The reason for this change is incremental compilation. If a failed
`AnalUnit` is up-to-date on an update, we want to re-use the old error
messages. However, the file containing the error location may have been
modified, and `SrcLoc` cannot survive such a modification. `LazySrcLoc`
is designed to be correct across incremental updates. Therefore, we
defer source location resolution until `Compilation` gathers the compile
errors into the `ErrorBundle`.
Previously, `reference_table` mapped from a `Decl` being referenced to
the `Decl` that performed the reference. This is convenient for
constructing error messages, but problematic for incremental
compilation.
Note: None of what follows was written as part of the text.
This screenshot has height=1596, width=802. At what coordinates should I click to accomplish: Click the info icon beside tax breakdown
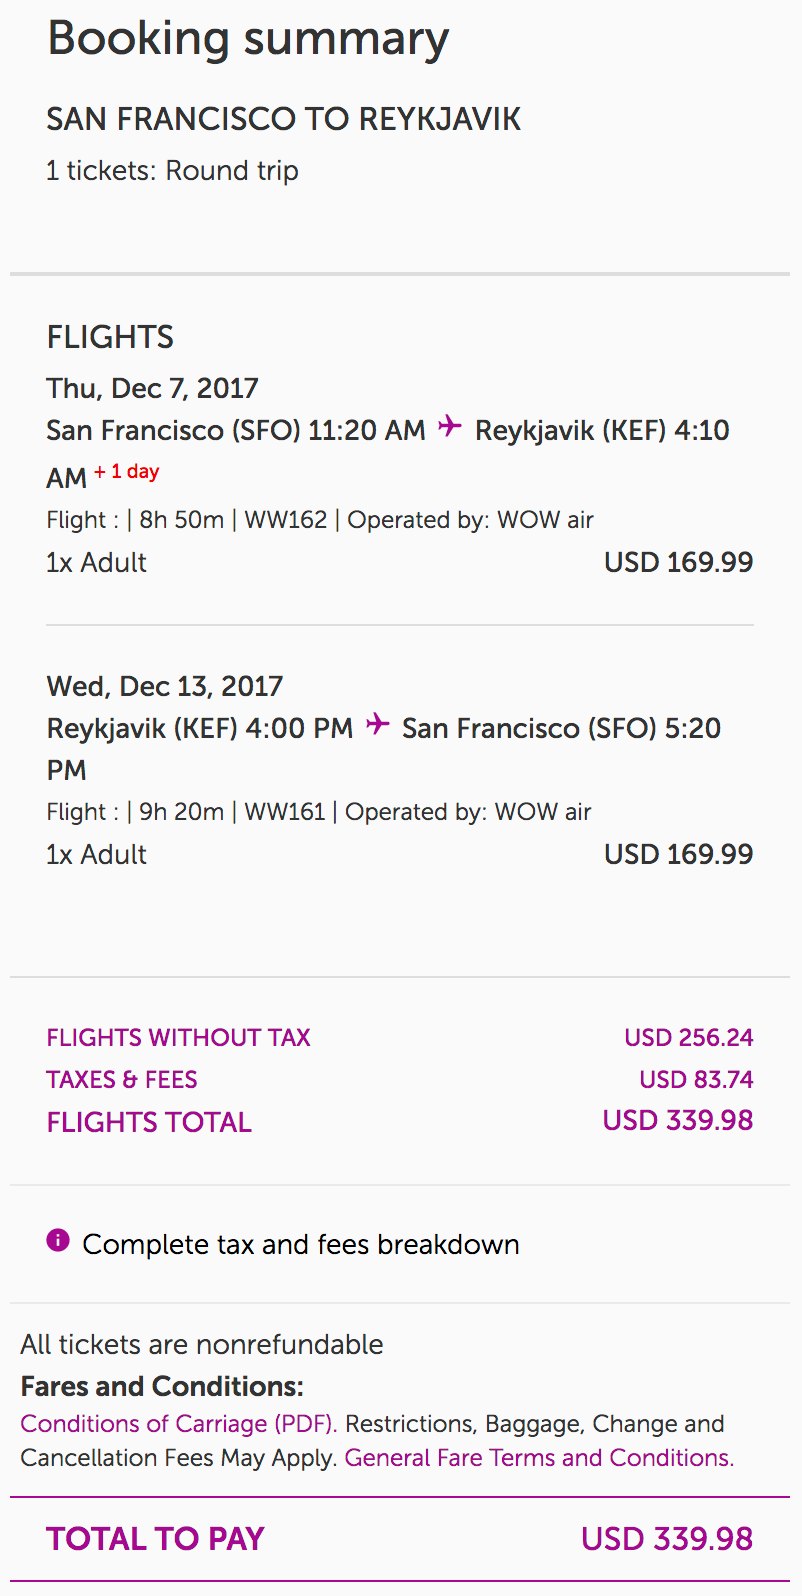tap(58, 1241)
This is because on an incremental update, we want to
efficiently remove all references triggered by an `AnalUnit` which is
being re-analyzed.
For this reason, `reference_table` now maps the other way: from the
`AnalUnit` *performing* the reference, to the `AnalUnit` whose analysis
was triggered. As a general rule, any call to any of the following
functions should be preceded by a call to `Sema.addReferenceEntry`:
* `Zcu.ensureDeclAnalyzed`
* `Sema.ensureDeclAnalyzed`
* `Zcu.ensureFuncBodyAnalyzed`
* `Zcu.ensureFuncBodyAnalysisQueued`
This is not just important for error messages, but also more
fundamentally for incremental compilation. When an incremental update
occurs, we must determine whether any `AnalUnit` has become
unreferenced: in this case, we should ignore its associated error
messages, and perhaps even remove it from the binary. For this reason,
we no longer store only one reference to every `AnalUnit`, but every
reference. At the end of an update, `Zcu.resolveReferences` will
construct the reverse mapping, and as such identify which `AnalUnit`s
are still referenced. The current implementation doesn't quite do what
we need for incremental compilation here, but the framework is in place.
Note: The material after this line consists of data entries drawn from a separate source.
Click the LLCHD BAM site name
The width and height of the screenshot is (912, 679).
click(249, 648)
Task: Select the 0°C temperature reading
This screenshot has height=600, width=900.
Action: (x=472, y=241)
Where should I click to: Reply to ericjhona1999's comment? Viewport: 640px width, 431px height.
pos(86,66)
Note that `Zcu.resolveReferences` does constitute a non-trivial amount
of work on every incremental update. However, for incremental
compilation, this work -- which will effectively be a graph traversal
over all `AnalUnit` references -- seems strictly necessary. At the
moment, this work is only done if the `Zcu` has any errors, when
collecting them into the final `ErrorBundle`.
An unsolved problem here is how to represent inline function calls in
the reference trace. If `foo` performs an inline call to `bar` which
references `qux`, then ideally, `bar` would be shown on the reference
trace between `foo` and `qux`, but this is not currently the case. The
solution here is probably for `Zcu.Reference` to store information about
the source locations of active inline calls betweeen the referencer and
its reference.
This change seeks to more appropriately model the way semantic analysis
works by drawing a more clear line between errors emitted by analyzing a
`Decl` (in future a `Cau`) and errors emitted by analyzing a runtime
function.
This does change a few compile errors surrounding compile logs by adding
more "also here" notes. The new notes are more technically correct, but
perhaps not so helpful. They're not doing enough harm for me to put
extensive thought into this for now.
This commit reworks our representation of exported Decls and values in
Zcu to be memory-optimized and trivially serialized.
All exports are now stored in the `all_exports` array on `Zcu`. An
`AnalUnit` which performs an export (either through an `export`
annotation or by containing an analyzed `@export`) gains an entry into
`single_exports` if it performs only one export, or `multi_exports` if
it performs multiple.
We no longer store a persistent mapping from a `Decl`/value to all
exports of that entity; this state is not necessary for the majority of
the pipeline. Instead, we construct it in `Zcu.processExports`, just
before flush. This does not affect the algorithmic complexity of
`processExports`, since this function already iterates all exports in
the `Zcu`.
The elimination of `decl_exports` and `value_exports` led to a few
non-trivial backend changes. The LLVM backend has been wrangled into a
more reasonable state in general regarding exports and externs. The C
backend is currently disabled in this commit, because its support for
`export` was quite broken, and that was exposed by this work -- I'm
hoping @jacobly0 will be able to pick this up!